Тони не выдержал и разбудил мужа.
– Ал, что случилось?
– Ти! – Алекс обнял любимого.
– Плохой сон приснился?
– Угу.
– Все хорошо, любовь моя, все хорошо, – прошептал Тони, целуя возлюбленного.
Алекс не мог уснуть. Вспоминал странный, очень реалистичный сон. Во сне они занимались магией и у них была кошка. Тони спас его и других магов от преследований, а сам пострадал. Он вздохнул. Тони, уже снова уснувший, прижался к мужу и уткнулся тому в плечо. И тут Алекса осенило. Он подхватился с постели.
– Ты куда? – недовольно пробормотал Тони, просыпаясь.
– Работать.
Теперь уже вздохнул Тони. Очевидно, надвигалась творческая буря. Встать посреди ночи было обычным делом для Алекса, когда у него появлялась новая идея, которую, разумеется, нужно было тут же воплотить в жизнь. Отвлекать и увещевать было бесполезно. Разве что кормить, и то если разбушевавшееся чудо заметит даже под носом тарелку. Придется пока спать одному. Он обхватил подушку и снова уснул.
Через полтора часа уже Алекс услышал, как Тони во сне кричит:
– Нет, нет!
Алекс бросил все и прибежал в спальню.
– Ти, проснись, проснись! – потряс он любимого за плечо.
Тони, весь потный и трясущийся, открыл глаза.
– Лешенька!
– Теперь тебе кошмар приснился?
– Да… Приснилось, что ты… С моста прыгнул, а я… Я не смог тебя спасти!

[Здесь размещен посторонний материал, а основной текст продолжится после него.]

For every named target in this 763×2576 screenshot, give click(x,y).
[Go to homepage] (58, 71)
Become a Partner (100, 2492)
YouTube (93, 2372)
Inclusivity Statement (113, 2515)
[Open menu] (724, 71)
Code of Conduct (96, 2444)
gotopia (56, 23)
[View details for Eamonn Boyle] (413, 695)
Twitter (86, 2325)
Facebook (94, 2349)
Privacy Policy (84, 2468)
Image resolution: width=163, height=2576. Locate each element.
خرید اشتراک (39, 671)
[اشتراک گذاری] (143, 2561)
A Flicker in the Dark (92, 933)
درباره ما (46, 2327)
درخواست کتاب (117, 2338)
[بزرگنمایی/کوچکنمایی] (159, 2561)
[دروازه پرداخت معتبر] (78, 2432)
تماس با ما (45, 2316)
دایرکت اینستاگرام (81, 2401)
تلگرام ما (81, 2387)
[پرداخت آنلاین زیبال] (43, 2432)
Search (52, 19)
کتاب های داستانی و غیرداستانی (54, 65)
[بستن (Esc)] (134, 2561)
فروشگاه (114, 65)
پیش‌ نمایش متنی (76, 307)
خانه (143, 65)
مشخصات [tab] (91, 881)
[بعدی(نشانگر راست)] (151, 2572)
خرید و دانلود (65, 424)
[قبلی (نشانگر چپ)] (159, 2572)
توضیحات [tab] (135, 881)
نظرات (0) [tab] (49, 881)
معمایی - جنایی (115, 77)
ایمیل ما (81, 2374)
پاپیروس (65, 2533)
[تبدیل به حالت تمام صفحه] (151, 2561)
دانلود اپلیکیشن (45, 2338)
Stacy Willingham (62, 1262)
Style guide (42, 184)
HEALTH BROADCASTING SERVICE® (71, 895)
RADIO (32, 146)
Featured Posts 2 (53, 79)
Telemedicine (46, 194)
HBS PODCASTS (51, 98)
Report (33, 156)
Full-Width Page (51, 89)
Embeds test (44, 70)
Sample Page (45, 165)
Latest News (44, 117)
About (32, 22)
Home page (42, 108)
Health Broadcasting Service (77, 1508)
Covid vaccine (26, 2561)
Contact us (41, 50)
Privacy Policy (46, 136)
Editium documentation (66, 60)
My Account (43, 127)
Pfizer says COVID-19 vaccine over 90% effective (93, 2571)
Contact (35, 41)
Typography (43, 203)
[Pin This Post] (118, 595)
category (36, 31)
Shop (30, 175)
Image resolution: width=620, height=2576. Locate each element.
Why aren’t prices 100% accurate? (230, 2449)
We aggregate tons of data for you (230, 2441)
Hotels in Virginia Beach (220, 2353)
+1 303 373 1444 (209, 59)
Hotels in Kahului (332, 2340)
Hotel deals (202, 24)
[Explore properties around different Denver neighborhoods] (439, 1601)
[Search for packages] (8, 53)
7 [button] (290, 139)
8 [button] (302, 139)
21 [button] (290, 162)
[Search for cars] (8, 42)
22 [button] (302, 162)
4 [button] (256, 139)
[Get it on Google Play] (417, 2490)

– Тошик, Тошенька, – Алекс обнял любимого. Поцеловал. – Ты смог, ты спас меня. И я больше никогда, никогда так не буду, обещаю!
– Я так боюсь, что ты что-то с собой сделаешь!
– Никогда, никогда больше. И тебе не позволю, и тебя не отпущу никогда. Ты… Ты ведь этого тоже до сих пор боишься, да?
– Да, – признался Тони.
– Мы сможем, мы справимся, Ти.
Алекс вздохнул, разделся и лег в постель. Эскиз он и утром успеет закончить. Он обнял любимого. Тони тоже тяжко вздохнул. К счастью, больше их кошмары не мучили.
***
В понедельник, когда Тони ушел на работу, Алекс открыл свой почтовый ящик и обомлел от полученного. Днем не смог скрыть от родителей свое замешательство, но сказал только, что озадачен новым проектом. Родители, после всего более или менее смирившиеся со странностями сына, только переглянулись. А вечером Алекс еле дождался Тони.
– Ти! – воскликнул он, как только муж вечером переступил порог их дома.
– Что случилось?
– Ти! Я сегодня письмо получил. От одного агентства. Я в последнем семестре много куда резюме рассылал, ты же помнишь, хватался за все подряд. Не ждал уже давно, что ответят. Они мое портфолио увидели и то, что я здесь живу, и… Ну… Работу мне предложили.
– Многие из художников ненавидят свою работу, если она не связана напрямую с творчеством, – сказал Тони. – Ты вроде как начал с галереями сотрудничать. Да и не хотел рекламой заниматься же?
– Машину хочу, – тихо сказал Алекс.
– А больше ты ничего не хочешь? – вкрадчиво спросил у него Тони.
– Студию…
– Ага, и домик в придачу. Владислав будет счастлив, – ехидно заметил Тони.
– Ой, не напоминай, – скривился Алекс.
Тони сел на стул на кухне. Подпер голову рукой и смотрел на мужа.
– А по ночам будешь дальше рисовать и уже на двух работах работать, – полуутвердительно тихо сказал он.
– А ты откуда знаешь? – удивился Алекс.
– Хорошо, что хоть на саксофонистов не западаю, – хохотнул Тони. – Был у меня один знакомый в молодости, в Украине еще… Уроки тоже давать будешь, да?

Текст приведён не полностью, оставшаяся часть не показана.